Ahora se encuentra la humanidad en preparación. Es mi justicia la que le prepara,
sin que todavía los hombres se enteren de ello, porque en su soberbia, en su orgulloso
materialismo, todos los acontecimientos de su vida que le son inexorables, los
atribuye al acaso.
Pero ya llegará mi llamado a los corazones y entonces se acercarán contritos a
pedirme que su orgullo y sus errores les sean perdonados.
Esa será la hora crucial para el espíritu de la humanidad, en la que por un instante
experimente el vacío absoluto, después de sus grandes desengaños, cuando
compruebe lo falso de su grandeza, lo frágil de su poder, lo erróneo de sus ideologías.
Mas ese estado de confusión no se prolongará mucho, porque para entonces mis
emisarios estarán avanzando, extendiendo mi nuevo mensaje.
Otra vez, como en tiempos pasados, en que del Oriente avanzaban los misioneros
de mi Doctrina extendiendo el conocimiento de mi palabra hacia el Occidente, así en
este tiempo, volverá el mundo a ver a mis emisarios, llevando a los pueblos y a los
hogares la luz de este mensaje.

¿Le extrañaría a los hombres que ahora la luz vaya de Occidente hacia Oriente?
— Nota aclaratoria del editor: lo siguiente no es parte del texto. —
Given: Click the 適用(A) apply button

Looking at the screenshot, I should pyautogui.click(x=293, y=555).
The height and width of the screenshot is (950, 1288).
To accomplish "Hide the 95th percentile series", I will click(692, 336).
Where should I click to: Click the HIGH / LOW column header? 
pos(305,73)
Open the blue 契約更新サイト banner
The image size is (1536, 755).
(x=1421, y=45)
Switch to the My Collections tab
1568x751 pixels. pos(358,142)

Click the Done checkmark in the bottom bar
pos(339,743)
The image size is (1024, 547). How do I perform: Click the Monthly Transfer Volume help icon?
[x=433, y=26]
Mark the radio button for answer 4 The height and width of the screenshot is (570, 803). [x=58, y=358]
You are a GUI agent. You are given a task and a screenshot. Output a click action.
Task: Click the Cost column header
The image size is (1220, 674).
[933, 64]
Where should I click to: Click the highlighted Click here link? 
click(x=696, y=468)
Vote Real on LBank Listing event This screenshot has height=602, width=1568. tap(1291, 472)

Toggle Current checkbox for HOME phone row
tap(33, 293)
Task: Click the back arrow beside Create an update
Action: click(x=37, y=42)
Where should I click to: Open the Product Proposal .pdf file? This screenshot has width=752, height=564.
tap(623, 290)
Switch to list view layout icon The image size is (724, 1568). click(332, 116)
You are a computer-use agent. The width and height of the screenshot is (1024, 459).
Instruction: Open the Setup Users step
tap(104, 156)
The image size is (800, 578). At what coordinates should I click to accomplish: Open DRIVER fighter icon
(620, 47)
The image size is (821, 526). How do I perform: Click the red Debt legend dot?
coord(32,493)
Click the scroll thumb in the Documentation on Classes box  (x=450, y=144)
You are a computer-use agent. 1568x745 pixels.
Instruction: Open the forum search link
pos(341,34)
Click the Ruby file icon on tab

¿Irán por esta causa a desconocer el mensaje que mis portadores les llevan en mi
nombre?
Hay razas enteras que no me reconocen, hay pueblos que se obstinan en apartarse
de mis leyes, en no conocer mi Doctrina, en oponerse a ella juzgándola impropia de
este tiempo.
Son los que no me han comprendido, son los obstinados en las libertades
terrestres; son los que muchas veces practican el bien por conveniencia propia y no
por elevación del espíritu.
Mas para cada pueblo y raza, preparada está mi justicia y las pruebas, y ellas están
llegando día tras día para al fin fortalecer su corazón y espíritu, como si fuesen tierras
laborables, y una vez preparadas depositar en sus entrañas la semilla, la simiente
eterna de mi amor, de mi justicia y de mi luz.
¡Y esos pueblos hablarán con amor de Mí, esas razas nacerán para la esperanza en
Mí y habrá cánticos en el espíritu de todos los pueblos de esta humanidad, coros de
alabanza y de amor al único Señor de todos los hombres!